Kirika's dark eyes appeared before her again, regret mixing with a touch of heaven. Her skin looked soft in the scarce rays of light. She was glowing.
Where was she now? Was she happy?
Mireille squinted, and a second figure was distinguishable in the darkness. That unknown, faceless, repugnant someone. Her heart clenched instinctively out of bitterness.

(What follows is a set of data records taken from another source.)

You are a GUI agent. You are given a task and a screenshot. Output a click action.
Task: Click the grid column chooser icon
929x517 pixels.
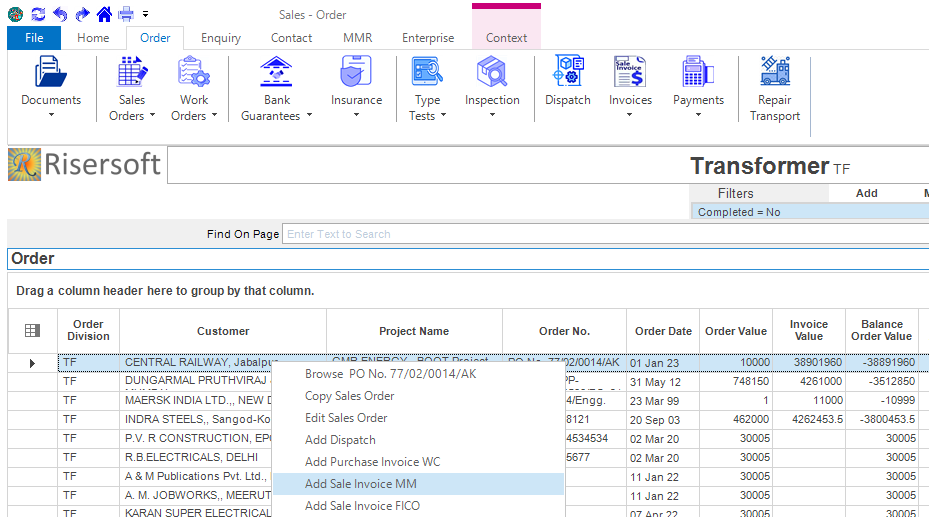coord(32,331)
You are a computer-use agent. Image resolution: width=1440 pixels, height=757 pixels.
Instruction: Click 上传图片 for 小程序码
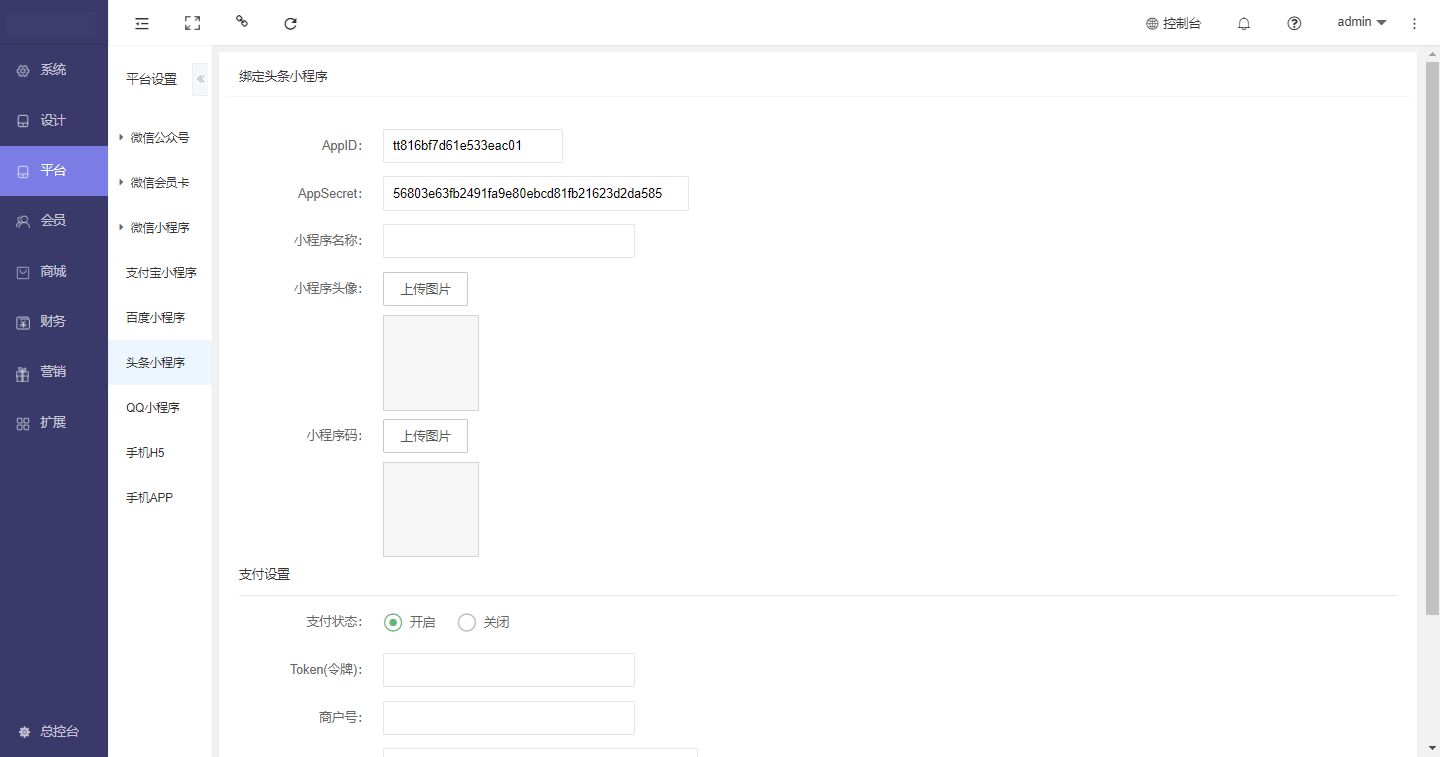point(425,436)
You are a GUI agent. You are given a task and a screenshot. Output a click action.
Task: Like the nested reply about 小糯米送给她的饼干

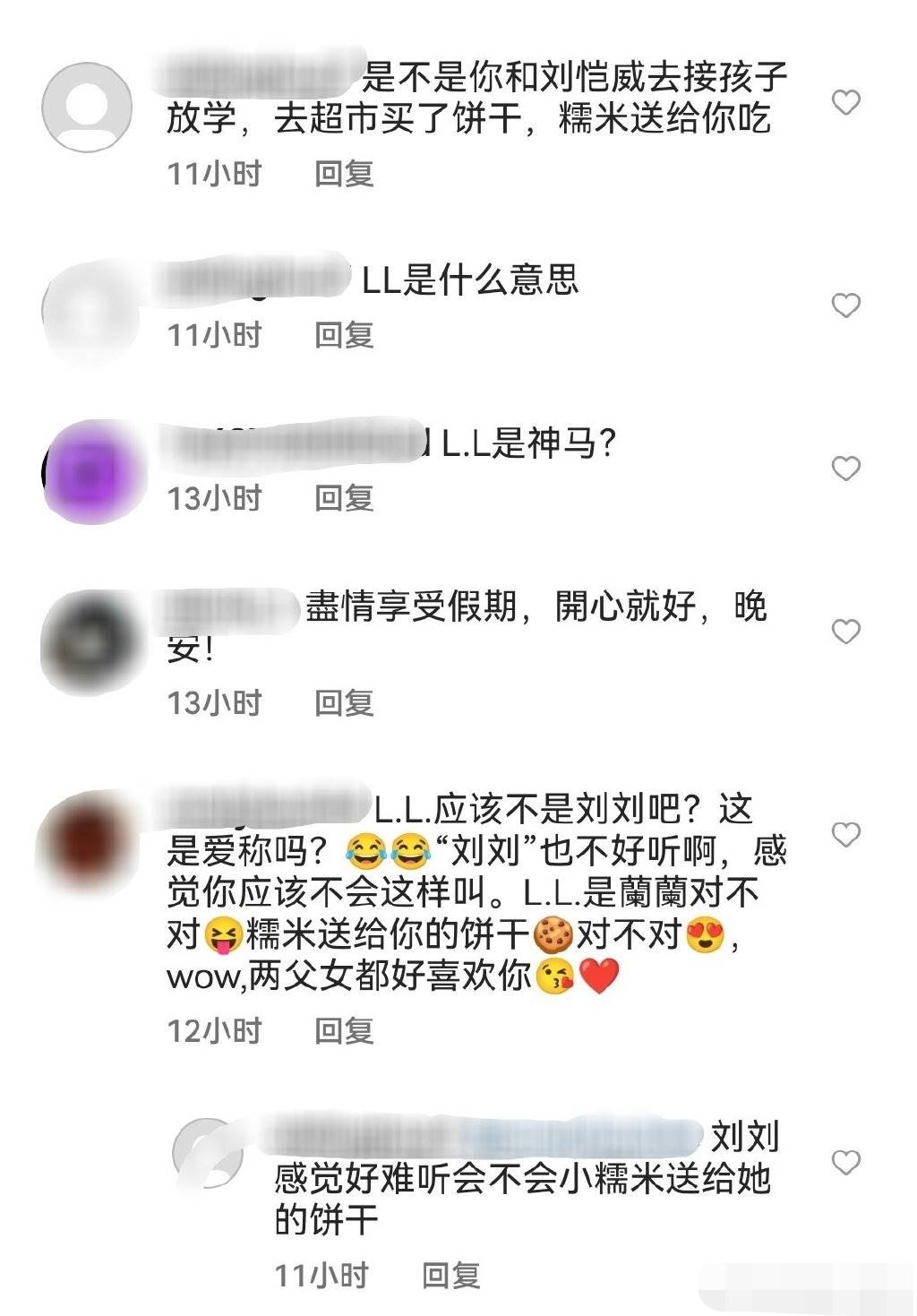coord(845,1163)
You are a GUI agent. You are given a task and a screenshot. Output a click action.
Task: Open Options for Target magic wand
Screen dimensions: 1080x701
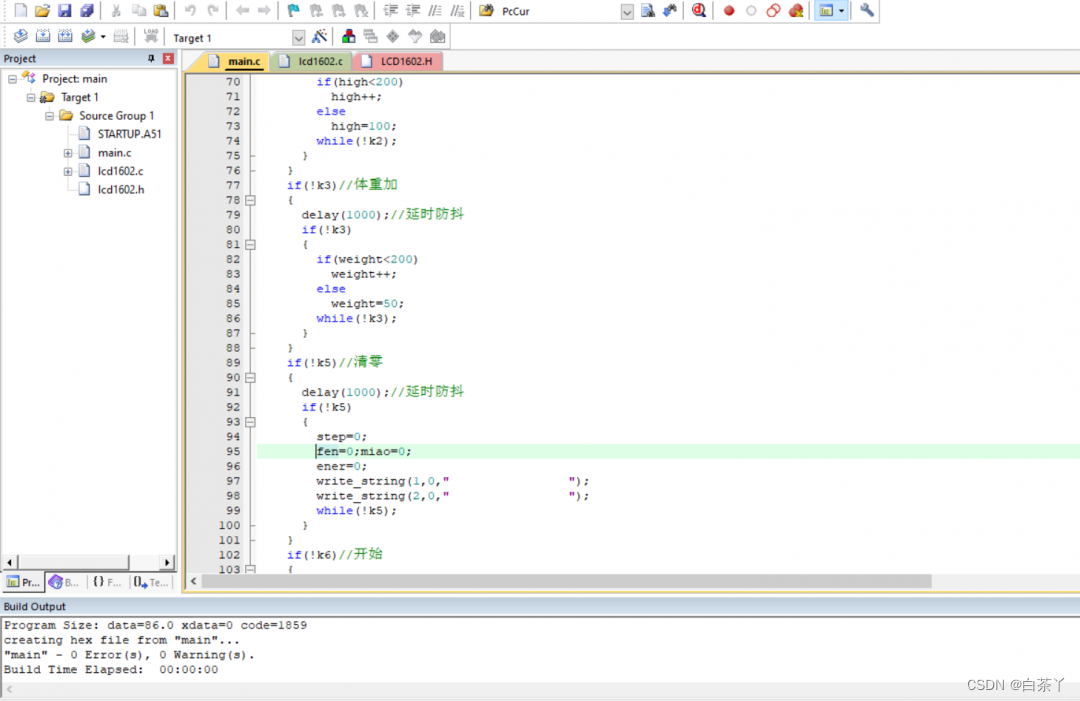[320, 37]
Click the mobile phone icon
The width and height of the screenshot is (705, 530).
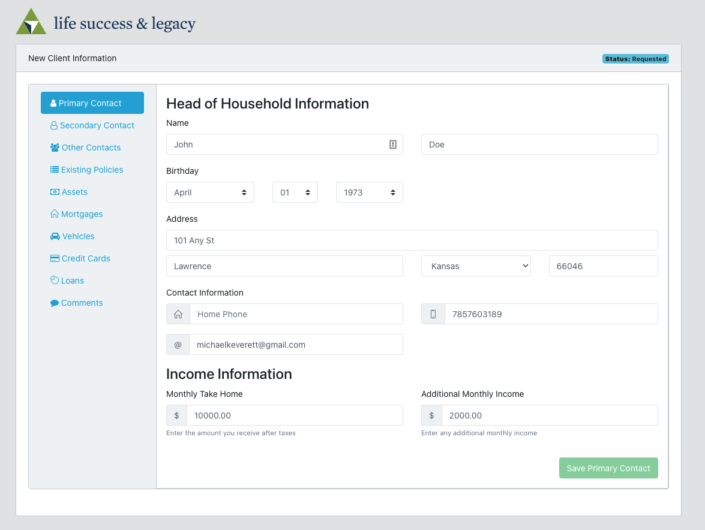click(433, 314)
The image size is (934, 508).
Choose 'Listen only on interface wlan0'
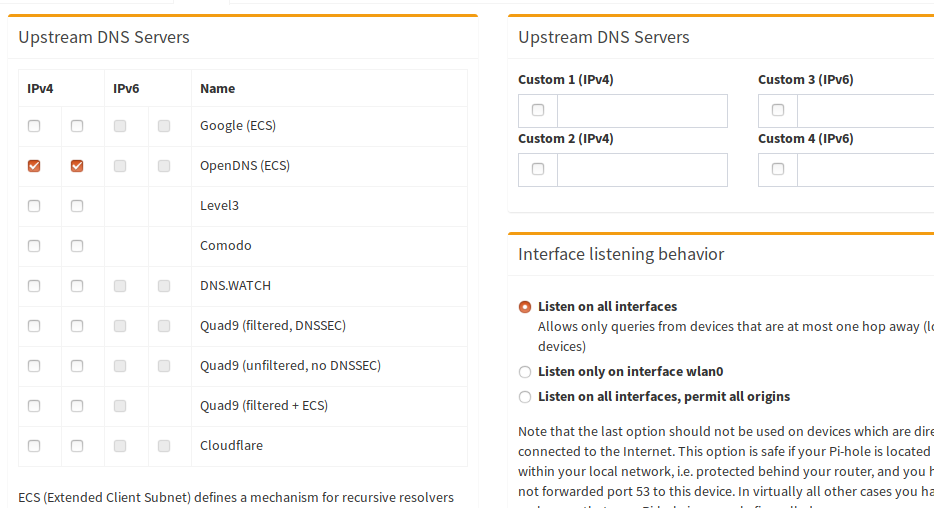pyautogui.click(x=525, y=372)
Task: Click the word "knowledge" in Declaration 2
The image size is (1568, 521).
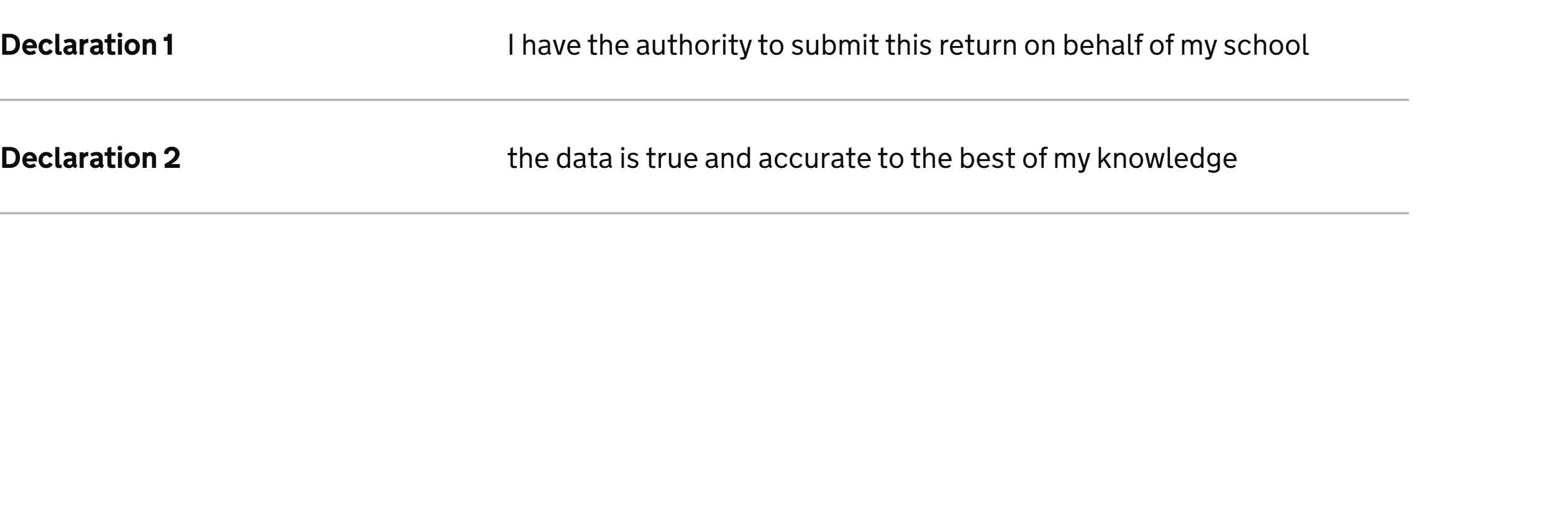Action: click(1167, 159)
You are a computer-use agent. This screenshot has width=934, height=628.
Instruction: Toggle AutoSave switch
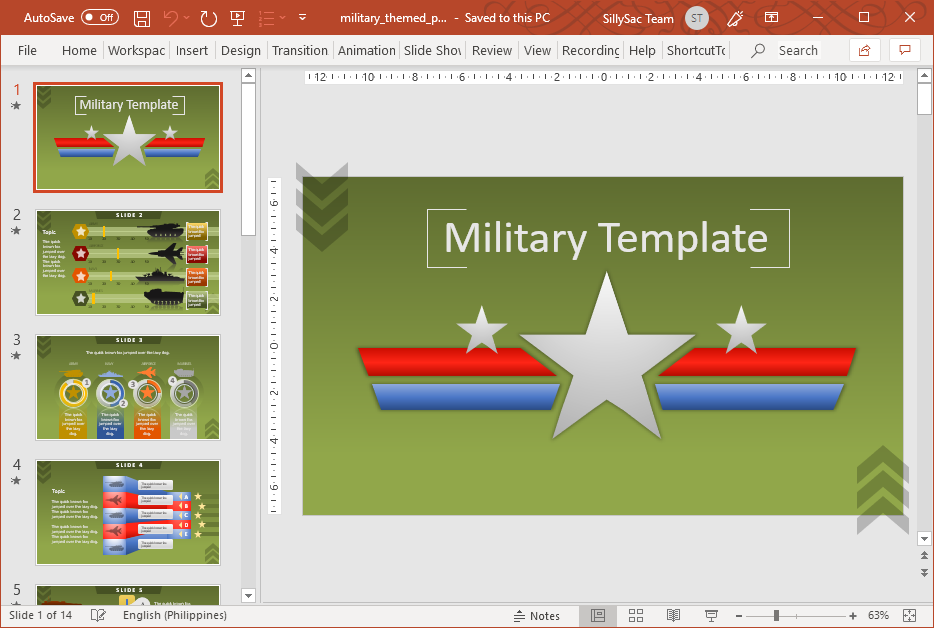pyautogui.click(x=99, y=18)
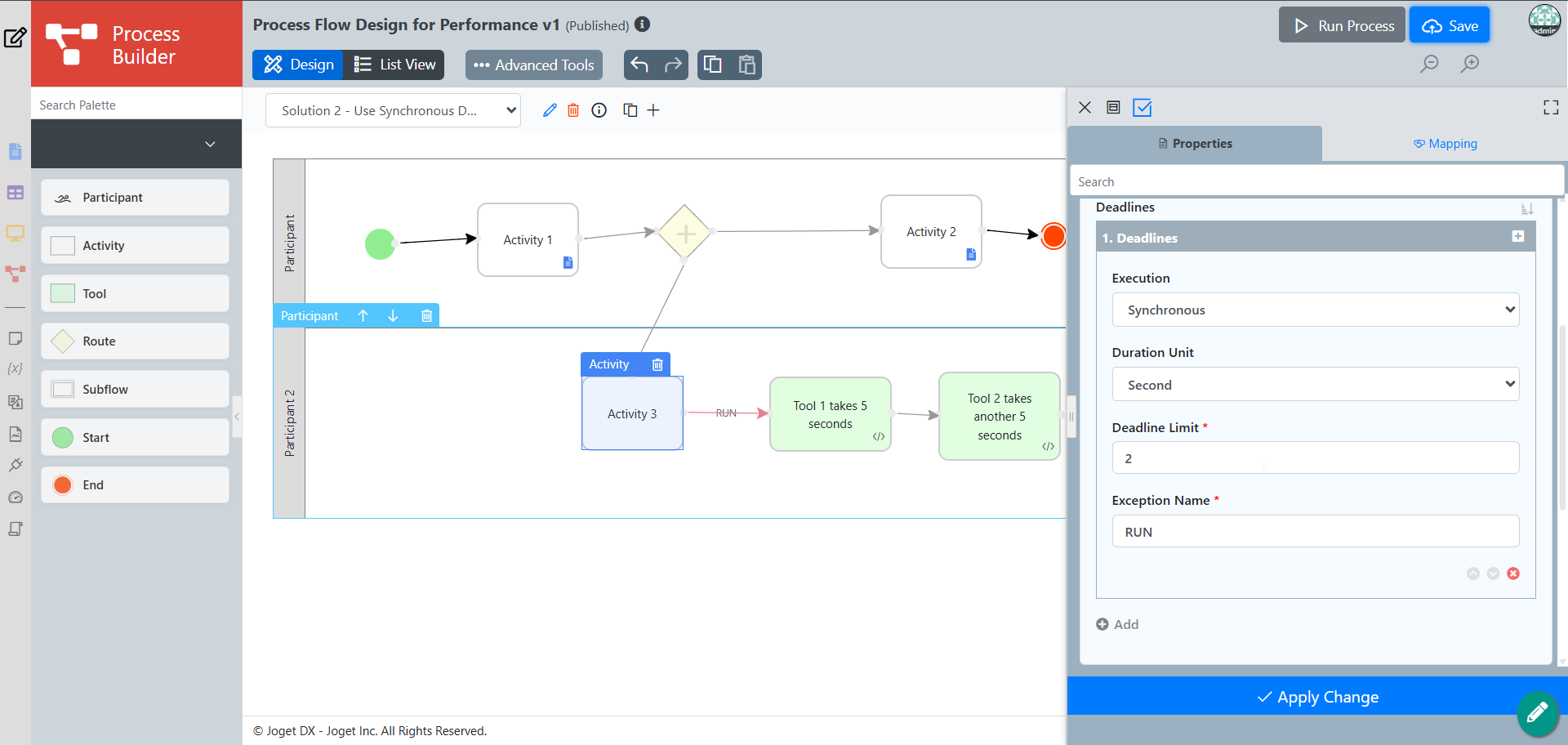The image size is (1568, 745).
Task: Click trash icon on the Activity 3 label
Action: [657, 364]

She knew only one face for another someone in Kirika's life, her mind recalled the image, and this faceless someone found a name.
Chloe?
Kirika, don't go!
Chloe's face always triggered the same sensation, of a gnawing fire in the chest.
Chloe was laughing now, no longer fettered by the promises of Fate and sins. Kirika stood a little way off, and laughed too, light and freely as she should have done for thirteen stolen years.
Kirika, did you leave me for her?
Kirika turned to her, the laughter fading artlessly away. She threw her head back.
Mireille … Mireille!
Mireille woke abruptly, in the small silence of midnight.
Kirika's voice followed her out of the dream … The lips of death's angel, calling her name.
'Kirika …' She pressed her face into her hands. Kirika should have been here, warming the bed, rumpling the sheets, sighing, smiling in her sleep as her fingers sneaked unconsciously through blonde tresses or as Mireille herself stole touches of the girl's moonlit skin.
But she was not. Mireille slept alone, and did not know where Kirika lay.
Snow was coming. Inside her heart, warm blood shattered ice, spilling from a voice that left echoes only of longing.